The Fenton-H3NOH+ process is more efficient than the Fenton process over an extended interval of C0 (10–40 μM), as depicted in Fig. 7a and b. The gap between removal curves with Fenton-H3NOH+ and Fenton increases from 26% at 10 μM to 43% at 20 μM and 50% at 30 and 40 μM (Fig. 7c). Therefore, the greater the concentration of contaminant, the greater the beneficial effect of hydroxylamine in the Fenton process. It should be noted that, even though the removal efficiency of BF in both processes decreased with the rise in C0 (Fig. 7c), the reverse trend is recorded for the amount removed (in μM). For example, the amounts removed at C0 = 10 μM are 7.4 and 10 μM for Fenton and Fenton-H3NOH+, respectively (ratio ∼1.35). Amounts removed at C0 = 40 μM became 11.2 and 30.4 μM for Fenton and Fenton-H3NOH+, respectively (ratio ∼2.71). This trend, which was reported earlier for the degradation of different dyes by different AOPs,27,38–40,46 clearly shows the positive effect of operating with a high BF concentration on its degradation efficiency, which is ascribed to the increased probability of oxidant attacks (hydroxyl radicals) upon BF molecules when the latter exist at a higher level. Besides, even though the dye removal kinetics in all Fenton-HA systems decrease exponentially (seeming to follow first-order kinetics), the first-order kinetics law is not applicable because the plot of the initial degradation rate of the dye versus its initial concentration (Fig.

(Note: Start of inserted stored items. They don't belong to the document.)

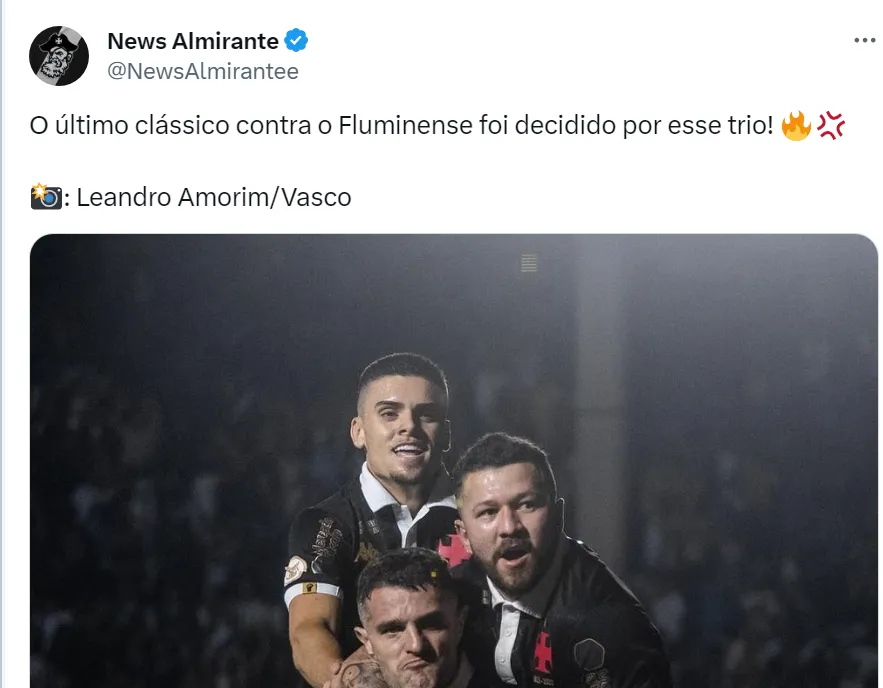Click the fire emoji in tweet
Image resolution: width=883 pixels, height=688 pixels.
click(x=796, y=126)
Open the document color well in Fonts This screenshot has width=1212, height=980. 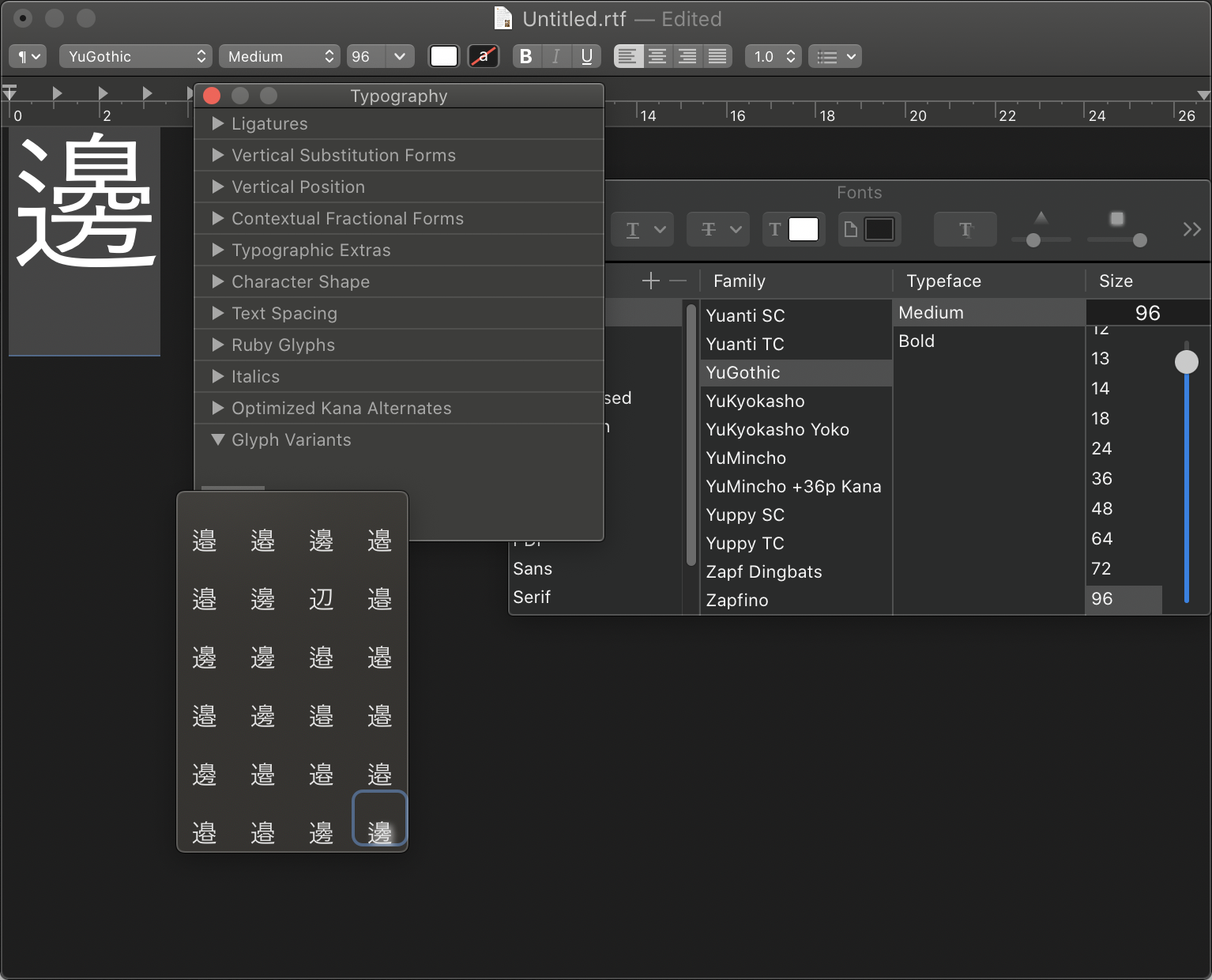point(870,229)
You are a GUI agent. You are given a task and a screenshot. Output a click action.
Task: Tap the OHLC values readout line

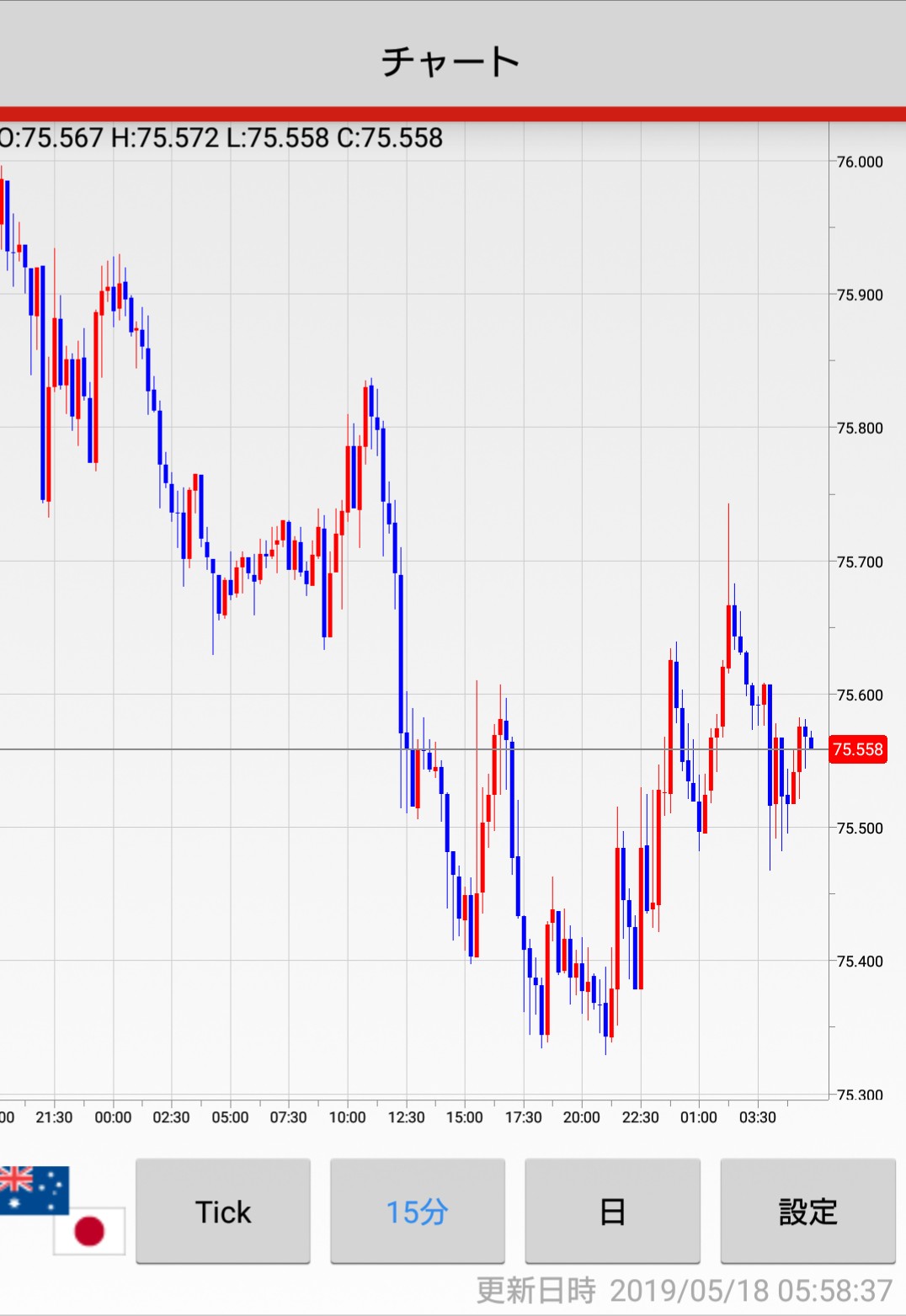[x=221, y=137]
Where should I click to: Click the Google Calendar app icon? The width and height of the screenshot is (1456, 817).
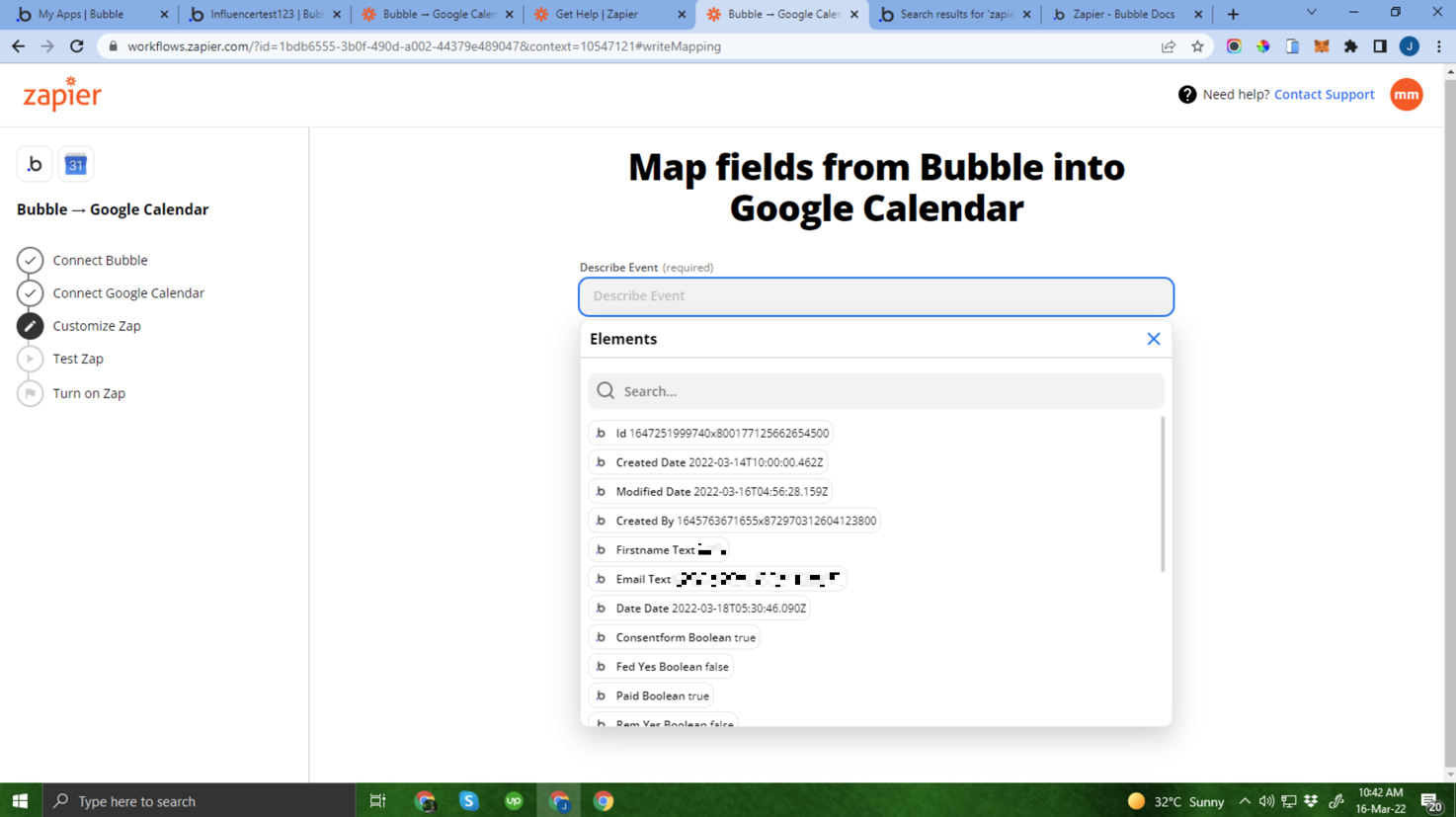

S1) does not show a linear relationship as required for the first-order law (rdye = k[dye]). The initial degradation rate increased with C0 from 10 to 20 and then reached a plateau. The absence of a linear relationship implies that the degradation rate of the dye in the Fenton-HA system should not be analyzed based on a single rate constant (expressed in s−1). This is the reason why all degradation kinetics throughout the manuscript have been analyzed by (i) the removal kinetics (C/C0vs. time) data for the Fenton and Fenton-HA degradation results (sub-figures b in Fig. 2, 5–8 and 11) and (ii) the removal efficiency at an advanced reaction time to compare the efficiency of the Fenton-HA process against the Fenton process (sub-figures c in Fig. 2, 5–8 and 11).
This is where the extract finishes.